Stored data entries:
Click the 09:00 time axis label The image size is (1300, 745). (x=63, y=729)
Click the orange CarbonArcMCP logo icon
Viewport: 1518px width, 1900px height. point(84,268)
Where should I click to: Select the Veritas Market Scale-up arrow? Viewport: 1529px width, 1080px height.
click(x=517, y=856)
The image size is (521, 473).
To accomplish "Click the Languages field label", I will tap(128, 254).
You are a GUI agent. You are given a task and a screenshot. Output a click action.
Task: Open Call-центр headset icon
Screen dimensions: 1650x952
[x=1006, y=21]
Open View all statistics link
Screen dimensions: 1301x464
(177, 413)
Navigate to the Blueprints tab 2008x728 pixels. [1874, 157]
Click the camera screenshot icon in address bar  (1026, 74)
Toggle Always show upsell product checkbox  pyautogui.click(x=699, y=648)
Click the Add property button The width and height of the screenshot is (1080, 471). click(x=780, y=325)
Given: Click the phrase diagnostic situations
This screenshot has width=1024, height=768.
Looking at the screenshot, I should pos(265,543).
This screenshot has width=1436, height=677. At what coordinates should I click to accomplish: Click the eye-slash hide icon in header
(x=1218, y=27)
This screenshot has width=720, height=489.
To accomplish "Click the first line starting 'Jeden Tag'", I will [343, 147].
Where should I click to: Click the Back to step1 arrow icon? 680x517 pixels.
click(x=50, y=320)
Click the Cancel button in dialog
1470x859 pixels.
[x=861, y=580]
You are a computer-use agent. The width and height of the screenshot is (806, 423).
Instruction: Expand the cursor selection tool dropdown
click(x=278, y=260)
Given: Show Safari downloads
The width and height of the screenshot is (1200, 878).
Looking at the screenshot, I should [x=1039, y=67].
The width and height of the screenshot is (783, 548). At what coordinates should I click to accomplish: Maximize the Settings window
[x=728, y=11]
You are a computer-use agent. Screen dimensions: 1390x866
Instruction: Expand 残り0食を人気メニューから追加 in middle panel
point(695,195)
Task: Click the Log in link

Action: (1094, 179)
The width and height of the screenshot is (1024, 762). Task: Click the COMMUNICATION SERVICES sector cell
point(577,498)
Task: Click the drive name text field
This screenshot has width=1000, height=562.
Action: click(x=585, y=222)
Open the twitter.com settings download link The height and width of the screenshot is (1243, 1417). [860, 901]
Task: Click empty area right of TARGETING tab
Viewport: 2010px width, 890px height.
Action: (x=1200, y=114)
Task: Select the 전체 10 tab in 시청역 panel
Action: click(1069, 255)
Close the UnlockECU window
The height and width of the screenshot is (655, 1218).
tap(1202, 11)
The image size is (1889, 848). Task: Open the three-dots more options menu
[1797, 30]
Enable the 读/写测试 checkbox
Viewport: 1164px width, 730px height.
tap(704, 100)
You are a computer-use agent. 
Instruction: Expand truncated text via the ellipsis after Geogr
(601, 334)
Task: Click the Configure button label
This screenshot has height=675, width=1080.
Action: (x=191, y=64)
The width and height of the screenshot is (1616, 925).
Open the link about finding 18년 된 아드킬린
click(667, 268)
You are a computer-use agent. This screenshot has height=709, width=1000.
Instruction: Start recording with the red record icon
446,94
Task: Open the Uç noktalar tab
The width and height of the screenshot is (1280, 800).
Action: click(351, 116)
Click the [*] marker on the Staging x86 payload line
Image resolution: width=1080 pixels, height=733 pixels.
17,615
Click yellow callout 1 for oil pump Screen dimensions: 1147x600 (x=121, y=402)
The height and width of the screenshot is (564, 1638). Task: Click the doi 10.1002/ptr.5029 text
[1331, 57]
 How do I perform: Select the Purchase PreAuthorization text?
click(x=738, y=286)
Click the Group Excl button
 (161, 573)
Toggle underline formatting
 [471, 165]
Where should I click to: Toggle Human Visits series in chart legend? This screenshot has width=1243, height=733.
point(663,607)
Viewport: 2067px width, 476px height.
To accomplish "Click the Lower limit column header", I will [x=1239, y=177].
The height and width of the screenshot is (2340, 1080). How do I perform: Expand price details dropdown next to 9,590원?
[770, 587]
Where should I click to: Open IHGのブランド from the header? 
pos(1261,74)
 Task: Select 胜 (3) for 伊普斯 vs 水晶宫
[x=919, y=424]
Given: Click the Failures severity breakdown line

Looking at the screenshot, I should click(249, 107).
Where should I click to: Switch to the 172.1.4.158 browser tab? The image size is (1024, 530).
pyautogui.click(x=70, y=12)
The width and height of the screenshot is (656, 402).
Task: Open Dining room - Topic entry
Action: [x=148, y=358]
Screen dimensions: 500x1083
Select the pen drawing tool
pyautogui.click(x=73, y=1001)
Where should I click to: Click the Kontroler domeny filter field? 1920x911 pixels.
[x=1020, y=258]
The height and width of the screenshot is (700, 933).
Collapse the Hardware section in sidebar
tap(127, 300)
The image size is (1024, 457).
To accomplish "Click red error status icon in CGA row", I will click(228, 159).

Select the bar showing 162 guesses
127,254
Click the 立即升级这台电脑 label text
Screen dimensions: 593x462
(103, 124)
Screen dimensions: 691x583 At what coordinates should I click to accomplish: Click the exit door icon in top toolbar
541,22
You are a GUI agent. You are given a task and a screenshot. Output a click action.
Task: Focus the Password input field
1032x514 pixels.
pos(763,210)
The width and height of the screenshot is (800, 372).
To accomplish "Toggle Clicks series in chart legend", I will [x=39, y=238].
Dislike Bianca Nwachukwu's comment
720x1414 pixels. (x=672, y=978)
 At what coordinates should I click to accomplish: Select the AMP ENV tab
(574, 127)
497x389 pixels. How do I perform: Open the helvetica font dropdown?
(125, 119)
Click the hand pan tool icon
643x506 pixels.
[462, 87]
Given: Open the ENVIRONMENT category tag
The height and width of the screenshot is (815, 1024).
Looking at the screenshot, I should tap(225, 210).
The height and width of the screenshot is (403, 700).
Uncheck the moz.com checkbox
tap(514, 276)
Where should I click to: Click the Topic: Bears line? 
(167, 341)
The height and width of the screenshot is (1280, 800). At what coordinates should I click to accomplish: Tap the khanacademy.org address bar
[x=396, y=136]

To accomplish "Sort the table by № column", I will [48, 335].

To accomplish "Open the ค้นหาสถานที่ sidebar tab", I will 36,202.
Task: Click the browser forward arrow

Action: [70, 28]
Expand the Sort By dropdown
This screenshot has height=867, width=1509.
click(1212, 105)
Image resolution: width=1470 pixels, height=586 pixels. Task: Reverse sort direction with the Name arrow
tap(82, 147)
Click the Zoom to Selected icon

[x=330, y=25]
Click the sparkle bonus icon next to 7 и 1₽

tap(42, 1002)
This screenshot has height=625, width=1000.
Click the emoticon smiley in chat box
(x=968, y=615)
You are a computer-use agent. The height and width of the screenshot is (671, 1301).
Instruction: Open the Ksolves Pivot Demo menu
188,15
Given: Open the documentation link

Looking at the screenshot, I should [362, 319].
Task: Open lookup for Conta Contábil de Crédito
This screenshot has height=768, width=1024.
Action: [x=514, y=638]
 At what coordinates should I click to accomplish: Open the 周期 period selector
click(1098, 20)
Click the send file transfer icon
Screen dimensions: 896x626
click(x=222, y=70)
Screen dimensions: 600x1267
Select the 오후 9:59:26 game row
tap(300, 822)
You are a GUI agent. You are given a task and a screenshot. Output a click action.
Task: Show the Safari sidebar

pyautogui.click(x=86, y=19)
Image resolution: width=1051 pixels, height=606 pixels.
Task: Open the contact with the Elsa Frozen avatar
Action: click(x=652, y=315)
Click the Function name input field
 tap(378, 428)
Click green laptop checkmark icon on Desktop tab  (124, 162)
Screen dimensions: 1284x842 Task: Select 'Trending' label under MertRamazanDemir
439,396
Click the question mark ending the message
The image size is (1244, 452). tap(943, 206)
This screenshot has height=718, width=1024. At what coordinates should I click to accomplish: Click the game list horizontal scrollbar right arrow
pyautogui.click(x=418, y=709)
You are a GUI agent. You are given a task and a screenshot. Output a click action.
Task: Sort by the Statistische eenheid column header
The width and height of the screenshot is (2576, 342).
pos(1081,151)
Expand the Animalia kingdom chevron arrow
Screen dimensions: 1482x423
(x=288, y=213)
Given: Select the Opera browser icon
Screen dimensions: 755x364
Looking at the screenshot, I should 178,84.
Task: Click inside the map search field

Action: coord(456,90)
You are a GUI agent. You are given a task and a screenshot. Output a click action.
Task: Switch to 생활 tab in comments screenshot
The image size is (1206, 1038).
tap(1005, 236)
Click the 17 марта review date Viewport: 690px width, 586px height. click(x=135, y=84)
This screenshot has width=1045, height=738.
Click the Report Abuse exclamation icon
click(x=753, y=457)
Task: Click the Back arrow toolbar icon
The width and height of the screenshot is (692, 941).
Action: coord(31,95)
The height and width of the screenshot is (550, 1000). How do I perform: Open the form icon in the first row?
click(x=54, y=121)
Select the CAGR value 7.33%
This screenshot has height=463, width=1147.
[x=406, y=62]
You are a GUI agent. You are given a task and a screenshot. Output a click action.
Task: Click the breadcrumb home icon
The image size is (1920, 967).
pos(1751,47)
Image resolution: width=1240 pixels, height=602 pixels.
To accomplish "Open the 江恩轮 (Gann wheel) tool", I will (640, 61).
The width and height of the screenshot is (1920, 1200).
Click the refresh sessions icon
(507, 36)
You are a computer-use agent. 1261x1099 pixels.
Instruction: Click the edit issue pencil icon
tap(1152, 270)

Instructions to follow -
Among the records above, repeat exactly the line with "Where should I click to: Click the Kontroler", the line with "Given: Open the ENVIRONMENT category tag", and every line in between, and only those.

Output of the task -
Where should I click to: Click the Kontroler domeny filter field? 1920x911 pixels.
[x=1020, y=258]
The height and width of the screenshot is (700, 933).
Collapse the Hardware section in sidebar
tap(127, 300)
The image size is (1024, 457).
To accomplish "Click red error status icon in CGA row", I will click(228, 159).

Select the bar showing 162 guesses
127,254
Click the 立即升级这台电脑 label text
Screen dimensions: 593x462
(103, 124)
Screen dimensions: 691x583 At what coordinates should I click to accomplish: Click the exit door icon in top toolbar
541,22
You are a GUI agent. You are given a task and a screenshot. Output a click action.
Task: Focus the Password input field
1032x514 pixels.
pos(763,210)
The width and height of the screenshot is (800, 372).
To accomplish "Toggle Clicks series in chart legend", I will [x=39, y=238].
Dislike Bianca Nwachukwu's comment
720x1414 pixels. (x=672, y=978)
 At what coordinates should I click to accomplish: Select the AMP ENV tab
(574, 127)
497x389 pixels. How do I perform: Open the helvetica font dropdown?
(125, 119)
Click the hand pan tool icon
643x506 pixels.
[462, 87]
Given: Open the ENVIRONMENT category tag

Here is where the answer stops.